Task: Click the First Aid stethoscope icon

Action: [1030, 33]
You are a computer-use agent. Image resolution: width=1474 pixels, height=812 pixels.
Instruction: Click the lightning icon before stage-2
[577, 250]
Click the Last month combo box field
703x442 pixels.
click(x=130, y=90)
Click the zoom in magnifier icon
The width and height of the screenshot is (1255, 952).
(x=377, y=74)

■ ■ ■ ■ ■

> _Task item_: The records above are to be copied in full, exactly as written.

> _Exercise response_:
Task: Click the First Aid stethoscope icon

Action: [1030, 33]
You are a computer-use agent. Image resolution: width=1474 pixels, height=812 pixels.
Instruction: Click the lightning icon before stage-2
[577, 250]
Click the Last month combo box field
703x442 pixels.
click(x=130, y=90)
Click the zoom in magnifier icon
The width and height of the screenshot is (1255, 952).
(x=377, y=74)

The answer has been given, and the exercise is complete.